The input of this notebook is a dataset that has already been 

In [35]:
import pandas as pd

import statsmodels.formula.api as smf
import statsmodels.api as sm

from src.conf import settings

TRAINING_DIR = settings.DATA_DIR / "processed/training/"

data = pd.read_parquet(TRAINING_DIR / "0_labeled_data.parquet")

In [30]:
data.head()

Unnamed: 0_level_0,timestamp,is_weekday,t,dswrf,SUNSD,curtailment_event,solar_curtailment,load
index,Unnamed: 1_level_1,Unnamed: 2_level_1,Unnamed: 3_level_1,Unnamed: 4_level_1,Unnamed: 5_level_1,Unnamed: 6_level_1,Unnamed: 7_level_1,Unnamed: 8_level_1
0,2017-02-01 00:00:00-08:00,False,282.630219,204.382217,2130985.0,False,8480.663464,7404797.0
1,2017-02-02 00:00:00-08:00,False,282.44043,155.364441,1721099.0,False,288.956667,7367050.0
2,2017-02-03 00:00:00-08:00,False,283.654236,162.99556,1762346.0,False,869.203799,7272859.0
3,2017-02-04 00:00:00-08:00,True,283.166656,197.639999,1947685.0,True,69858.576657,6611103.0
4,2017-02-05 00:00:00-08:00,True,283.199097,174.813339,2019408.0,False,25.348,6661248.0


In [39]:
class ModelRun:
    
    def __init__(self, formula, data, threshold=.8):
        data = data.copy()
        self.formula = formula
        self.threshold = threshold
        self.test = data.sample(int(len(data)*.2//1))
        self.training = data[~data.index.isin(self.test.index)]
    
    def compute_performance(self, predictions):
        cutoff = self.threshold
        positive_predictions = predictions.query("probability > @cutoff")["curtailment_event"].value_counts()
        negative_predictions = predictions.query("probability <= @cutoff")["curtailment_event"].value_counts()
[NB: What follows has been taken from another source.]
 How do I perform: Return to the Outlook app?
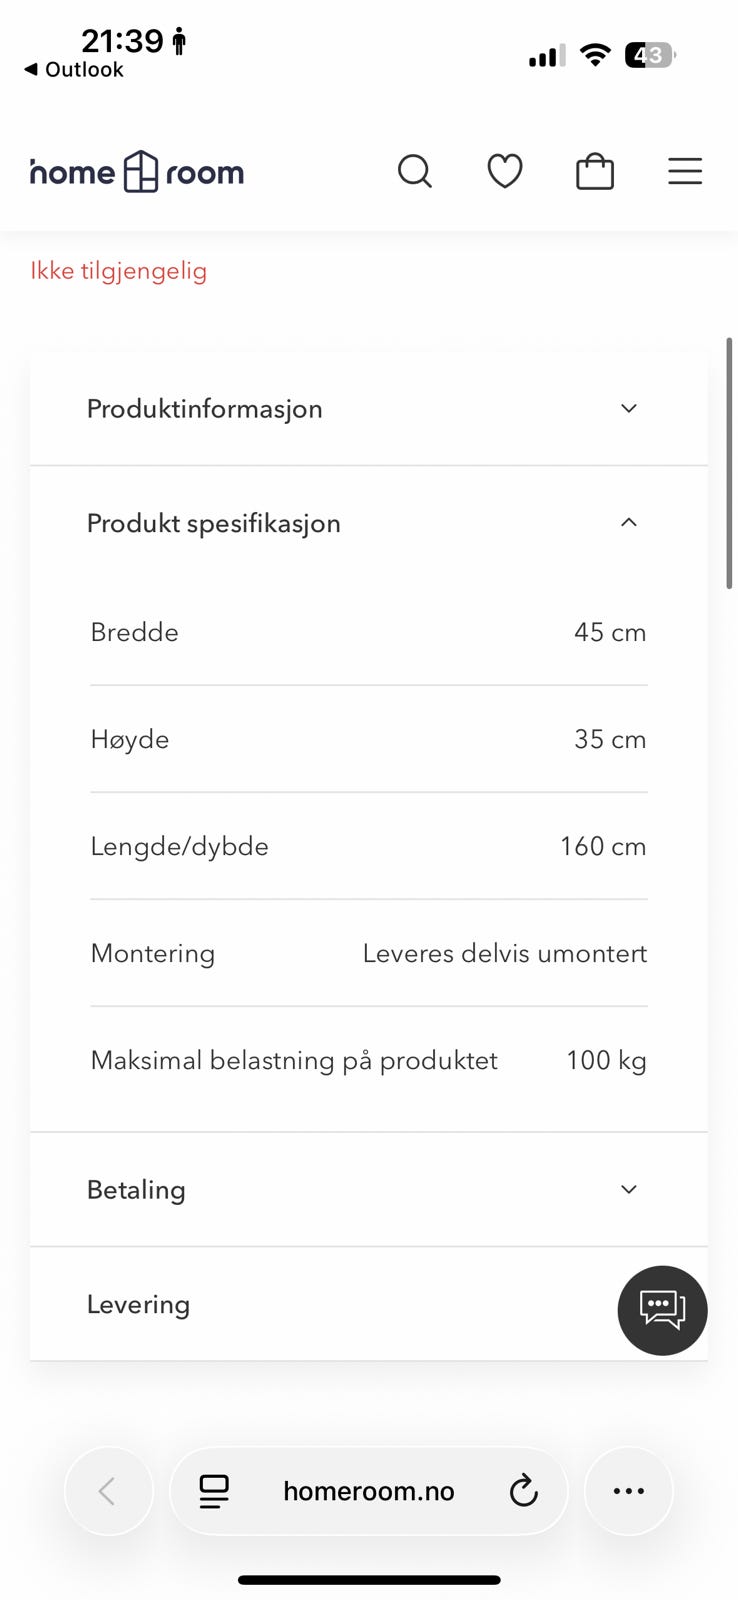click(74, 70)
        true_positives = positive_predictions.loc[True]
        false_positives = positive_predictions.loc[False]

        true_negatives = negative_predictions.loc[False]
        false_negatives = negative_predictions[True]

        accuracy = (true_positives+true_negatives)/len(predictions)
        precision = true_positives / (true_positives + false_positives)
        
        self.performance = {
            "true_positives": true_positives,
            "false_positives": false_positives,
            "true_negatives": true_negatives,
            "false_negatives": false_negatives,
            "accuracy": accuracy, 
            "precision": precision
        }
        
    def run(self):
        """
        """
        result = smf.glm(
            self.formula,
            self.training,
            family=sm.families.Binomial()
        ).fit()
        self.result = result

        # De-label our test data
        predictions = result.predict(
            self.test.drop(columns=["curtailment_event"])
        )
        predictions.name = "probability"
        
        # We are predicting probability of False because patsy reverses categorical designations
        predictions = 1 - predictions
        
        # Validate our test data back to our predictions
        predictions = self.test.merge(predictions, left_index=True, right_index=True)
        
        self.predictions = predictions
        self.compute_performance(predictions)

In [65]:
model_run = ModelRun(
    "C(curtailment_event) ~ C(timestamp.dt.month) + C(is_weekday) + load + t + dswrf",
    data,
    0.8
)
model_run.run()
model_run.performance

{'true_positives': 2,
 'false_positives': 1,
 'true_negatives': 51,
 'false_negatives': 18,
 'accuracy': 0.7361111111111112,
 'precision': 0.6666666666666666}